Description
Mebespalin Pharmacodynamics
A myotropic antispasmodic, it has direct action on the smooth muscles of the gastrointestinal tract without affecting normal intestinal peristalsis The exact mechanism of action is unknown, but multiple mechanisms, such as reduction in ion channel permeability, blockade of noradrenaline reuptake, local anesthetic action, and changes in water absorption, may cause local action of mebeverine on the gastrointestinal tract. Through these mechanisms, mebeverine has an antispasmodic effect, normalizing intestinal peristalsis without causing permanent relaxation of gastrointestinal smooth muscle cells (“hypotonia”). There are no systemic side effects, including anticholinergic.
Indications
Symptomatic treatment of pain, cramps, dysfunction and discomfort in the bowel area associated with irritable bowel syndrome
Symptoms may include: abdominal pain, cramps, feeling of bloating and flatulence, change in stool frequency (diarrhea, constipation or alternation of diarrhea and constipation), change in stool consistency.
Contraindications
– Hypersensitivity to any component of the drug.
– Age under 18 years.
– Congenital lactose intolerance, lactase deficiency, glucose-galactose malabsorption syndrome.
– Pregnancy and breast-feeding.
Administration during pregnancy and breast-feeding, effects on fertility.
Pregnancy: only very limited data are available on the use of mebeverine in pregnant women. There are insufficient animal studies to assess reproductive toxicity. The use of mebeverine during pregnancy is not recommended.

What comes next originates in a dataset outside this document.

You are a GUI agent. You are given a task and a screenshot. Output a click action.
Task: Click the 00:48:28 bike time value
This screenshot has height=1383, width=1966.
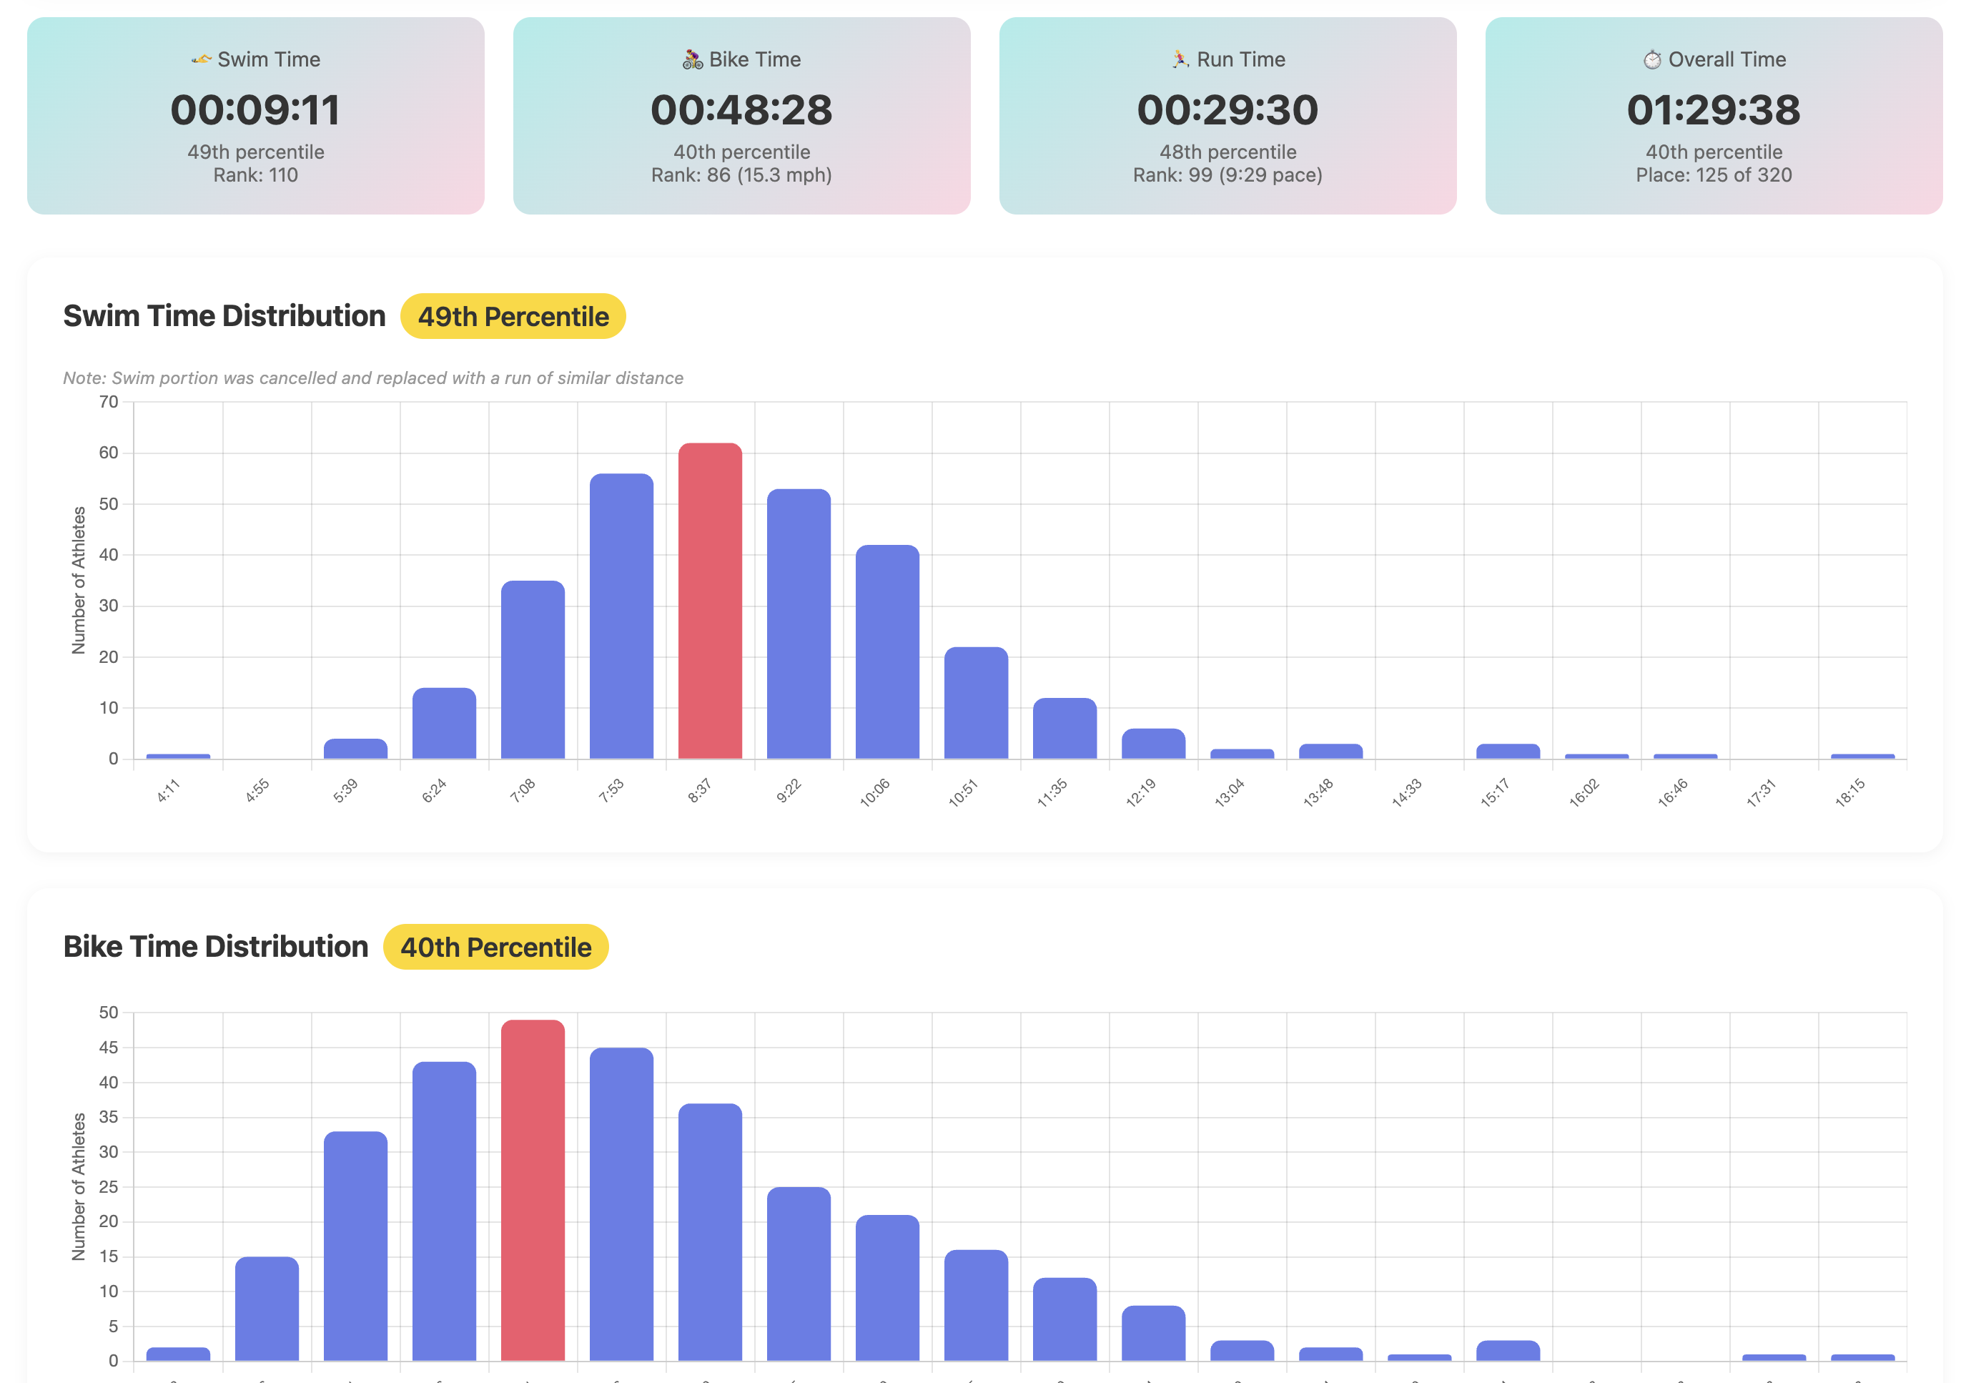pos(740,108)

Breastfeeding period: information about the excretion of meberine or its metabolites in breast milk is insufficient. Studies of mebeverine excretion into milk in animals have not been conducted. Mebeverine should not be taken during breastfeeding
Fertility: there are no clinical data on the effect of the drug on fertility in men or women, but known animal studies have not demonstrated adverse effects of mebeverine.
Dosage and administration
- Oral.
- The tablets should be swallowed without chewing, with plenty of water (at least 100 ml).
- One tablet 3 times a day, about 20 minutes before a meal.
- The duration of intake of the drug is not limited.
- If a patient forgets to take one or more doses, the drug should be continued with the next dose. Do not take one or more missed doses in addition to the usual dose.
- Dosing regimen studies in elderly patients, patients with renal and/or hepatic impairment have not been conducted. The available data on the post-marketing use of the drug did not reveal any specific risk factors for its use in elderly patients and patients with renal and/or hepatic impairment. There is no need to change the dosing regimen in elderly patients and patients with renal and/or hepatic impairment.